EXERCISE DESCRIPTION: Return the lines of the listing below verbatim, starting at the line that contains "coordinates (200, 370)." and ending after the line that contains "center [512, 79].".

====== RECORDS FOR THE TASK ======

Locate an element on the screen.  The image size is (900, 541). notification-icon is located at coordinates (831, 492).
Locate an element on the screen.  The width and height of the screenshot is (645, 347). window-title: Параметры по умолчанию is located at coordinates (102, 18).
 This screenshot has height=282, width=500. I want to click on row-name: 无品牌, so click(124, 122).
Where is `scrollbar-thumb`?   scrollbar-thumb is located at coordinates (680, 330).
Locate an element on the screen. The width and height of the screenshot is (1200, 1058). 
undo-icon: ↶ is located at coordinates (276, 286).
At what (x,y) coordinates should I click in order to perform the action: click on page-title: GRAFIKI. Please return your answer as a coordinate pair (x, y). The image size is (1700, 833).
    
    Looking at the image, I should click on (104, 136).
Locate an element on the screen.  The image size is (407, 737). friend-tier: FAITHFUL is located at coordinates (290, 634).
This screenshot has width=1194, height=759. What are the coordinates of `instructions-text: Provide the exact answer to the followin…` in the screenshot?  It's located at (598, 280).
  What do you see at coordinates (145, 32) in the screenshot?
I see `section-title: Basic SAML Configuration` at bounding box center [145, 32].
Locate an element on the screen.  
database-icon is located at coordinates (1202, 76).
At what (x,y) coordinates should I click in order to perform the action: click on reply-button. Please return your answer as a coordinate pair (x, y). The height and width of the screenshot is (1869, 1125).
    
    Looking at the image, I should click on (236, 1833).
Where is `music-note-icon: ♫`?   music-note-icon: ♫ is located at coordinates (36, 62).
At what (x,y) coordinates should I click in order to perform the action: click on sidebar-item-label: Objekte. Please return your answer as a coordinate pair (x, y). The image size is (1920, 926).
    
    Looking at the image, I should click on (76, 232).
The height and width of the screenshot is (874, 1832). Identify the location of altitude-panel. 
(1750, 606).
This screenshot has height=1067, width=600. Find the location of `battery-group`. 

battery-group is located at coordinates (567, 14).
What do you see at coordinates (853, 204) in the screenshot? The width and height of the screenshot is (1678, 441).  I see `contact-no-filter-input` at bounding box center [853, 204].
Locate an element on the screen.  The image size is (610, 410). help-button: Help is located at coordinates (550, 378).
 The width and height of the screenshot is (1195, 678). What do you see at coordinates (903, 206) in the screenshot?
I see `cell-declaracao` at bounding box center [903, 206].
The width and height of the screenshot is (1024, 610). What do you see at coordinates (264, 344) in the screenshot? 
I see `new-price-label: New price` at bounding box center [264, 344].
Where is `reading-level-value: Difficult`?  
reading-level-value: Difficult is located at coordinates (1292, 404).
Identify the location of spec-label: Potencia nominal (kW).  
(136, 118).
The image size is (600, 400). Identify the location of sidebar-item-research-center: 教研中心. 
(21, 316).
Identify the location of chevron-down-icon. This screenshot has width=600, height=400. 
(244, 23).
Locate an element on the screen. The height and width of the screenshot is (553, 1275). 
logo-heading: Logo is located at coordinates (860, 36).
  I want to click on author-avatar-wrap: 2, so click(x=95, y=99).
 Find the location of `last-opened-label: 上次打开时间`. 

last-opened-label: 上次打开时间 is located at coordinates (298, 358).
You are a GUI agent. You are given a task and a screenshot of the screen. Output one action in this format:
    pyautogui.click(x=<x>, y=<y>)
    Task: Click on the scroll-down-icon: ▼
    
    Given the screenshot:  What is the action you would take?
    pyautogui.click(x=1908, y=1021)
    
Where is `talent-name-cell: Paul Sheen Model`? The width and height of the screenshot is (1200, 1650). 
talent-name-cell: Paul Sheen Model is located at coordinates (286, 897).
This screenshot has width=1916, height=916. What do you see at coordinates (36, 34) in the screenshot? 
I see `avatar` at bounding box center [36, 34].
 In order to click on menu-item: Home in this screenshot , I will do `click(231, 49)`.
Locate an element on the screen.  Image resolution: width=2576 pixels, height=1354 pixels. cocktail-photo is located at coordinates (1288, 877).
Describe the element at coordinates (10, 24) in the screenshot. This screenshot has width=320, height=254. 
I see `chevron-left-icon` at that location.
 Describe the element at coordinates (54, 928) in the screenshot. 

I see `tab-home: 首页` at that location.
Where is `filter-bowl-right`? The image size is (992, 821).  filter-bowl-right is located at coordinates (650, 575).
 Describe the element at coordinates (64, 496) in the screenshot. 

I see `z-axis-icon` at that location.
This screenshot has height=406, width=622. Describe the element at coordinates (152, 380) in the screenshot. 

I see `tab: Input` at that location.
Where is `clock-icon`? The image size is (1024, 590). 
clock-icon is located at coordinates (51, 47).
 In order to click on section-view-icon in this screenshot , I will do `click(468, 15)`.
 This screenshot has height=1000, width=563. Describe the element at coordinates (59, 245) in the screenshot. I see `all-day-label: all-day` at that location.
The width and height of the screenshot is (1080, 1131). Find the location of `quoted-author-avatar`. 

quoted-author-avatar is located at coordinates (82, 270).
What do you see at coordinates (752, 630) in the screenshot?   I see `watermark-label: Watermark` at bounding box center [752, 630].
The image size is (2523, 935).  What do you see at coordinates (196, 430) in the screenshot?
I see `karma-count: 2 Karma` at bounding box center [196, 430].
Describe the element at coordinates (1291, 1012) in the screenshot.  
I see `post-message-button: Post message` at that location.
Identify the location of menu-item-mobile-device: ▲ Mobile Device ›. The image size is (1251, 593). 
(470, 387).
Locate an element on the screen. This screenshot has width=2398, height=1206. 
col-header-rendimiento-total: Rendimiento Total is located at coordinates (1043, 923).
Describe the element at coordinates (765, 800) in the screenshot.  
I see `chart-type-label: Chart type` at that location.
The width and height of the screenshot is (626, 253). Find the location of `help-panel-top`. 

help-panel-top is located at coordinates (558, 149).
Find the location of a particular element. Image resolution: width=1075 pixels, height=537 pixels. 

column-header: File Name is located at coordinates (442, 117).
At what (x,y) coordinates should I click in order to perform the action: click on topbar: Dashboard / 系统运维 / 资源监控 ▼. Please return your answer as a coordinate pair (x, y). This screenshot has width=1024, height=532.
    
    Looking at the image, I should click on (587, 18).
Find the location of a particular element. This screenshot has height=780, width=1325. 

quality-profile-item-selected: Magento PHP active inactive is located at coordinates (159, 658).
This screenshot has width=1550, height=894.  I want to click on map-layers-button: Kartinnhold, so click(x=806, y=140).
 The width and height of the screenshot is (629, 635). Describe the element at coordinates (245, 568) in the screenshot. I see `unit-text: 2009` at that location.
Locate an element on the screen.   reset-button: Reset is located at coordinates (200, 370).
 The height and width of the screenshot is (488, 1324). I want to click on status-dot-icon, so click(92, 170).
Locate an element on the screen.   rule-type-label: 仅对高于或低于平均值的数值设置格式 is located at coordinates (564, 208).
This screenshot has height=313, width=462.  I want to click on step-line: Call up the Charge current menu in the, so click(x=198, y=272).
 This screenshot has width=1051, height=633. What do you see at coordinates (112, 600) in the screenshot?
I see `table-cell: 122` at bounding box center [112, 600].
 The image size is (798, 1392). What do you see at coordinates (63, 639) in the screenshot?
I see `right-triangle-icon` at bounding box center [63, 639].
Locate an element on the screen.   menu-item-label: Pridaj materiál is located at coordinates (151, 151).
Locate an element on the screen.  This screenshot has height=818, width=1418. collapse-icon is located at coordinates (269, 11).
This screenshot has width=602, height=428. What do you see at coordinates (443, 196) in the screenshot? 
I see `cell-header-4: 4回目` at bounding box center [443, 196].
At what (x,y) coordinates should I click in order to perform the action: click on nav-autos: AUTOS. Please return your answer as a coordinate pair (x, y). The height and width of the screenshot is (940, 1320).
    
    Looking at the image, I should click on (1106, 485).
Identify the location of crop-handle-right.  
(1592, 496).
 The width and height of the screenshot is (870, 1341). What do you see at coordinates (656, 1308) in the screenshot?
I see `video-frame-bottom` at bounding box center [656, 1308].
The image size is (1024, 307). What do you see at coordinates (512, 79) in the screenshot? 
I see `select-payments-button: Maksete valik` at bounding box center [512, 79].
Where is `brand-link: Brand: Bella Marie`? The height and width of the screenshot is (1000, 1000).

======

SOLUTION:
Locate an element on the screen.   reset-button: Reset is located at coordinates (200, 370).
 The height and width of the screenshot is (488, 1324). I want to click on status-dot-icon, so click(92, 170).
Locate an element on the screen.   rule-type-label: 仅对高于或低于平均值的数值设置格式 is located at coordinates (564, 208).
This screenshot has height=313, width=462.  I want to click on step-line: Call up the Charge current menu in the, so click(x=198, y=272).
 This screenshot has width=1051, height=633. What do you see at coordinates (112, 600) in the screenshot?
I see `table-cell: 122` at bounding box center [112, 600].
 The image size is (798, 1392). What do you see at coordinates (63, 639) in the screenshot?
I see `right-triangle-icon` at bounding box center [63, 639].
Locate an element on the screen.   menu-item-label: Pridaj materiál is located at coordinates (151, 151).
Locate an element on the screen.  This screenshot has height=818, width=1418. collapse-icon is located at coordinates (269, 11).
This screenshot has width=602, height=428. What do you see at coordinates (443, 196) in the screenshot? 
I see `cell-header-4: 4回目` at bounding box center [443, 196].
At what (x,y) coordinates should I click in order to perform the action: click on nav-autos: AUTOS. Please return your answer as a coordinate pair (x, y). The height and width of the screenshot is (940, 1320).
    
    Looking at the image, I should click on (1106, 485).
Identify the location of crop-handle-right.  
(1592, 496).
 The width and height of the screenshot is (870, 1341). What do you see at coordinates (656, 1308) in the screenshot?
I see `video-frame-bottom` at bounding box center [656, 1308].
The image size is (1024, 307). What do you see at coordinates (512, 79) in the screenshot? 
I see `select-payments-button: Maksete valik` at bounding box center [512, 79].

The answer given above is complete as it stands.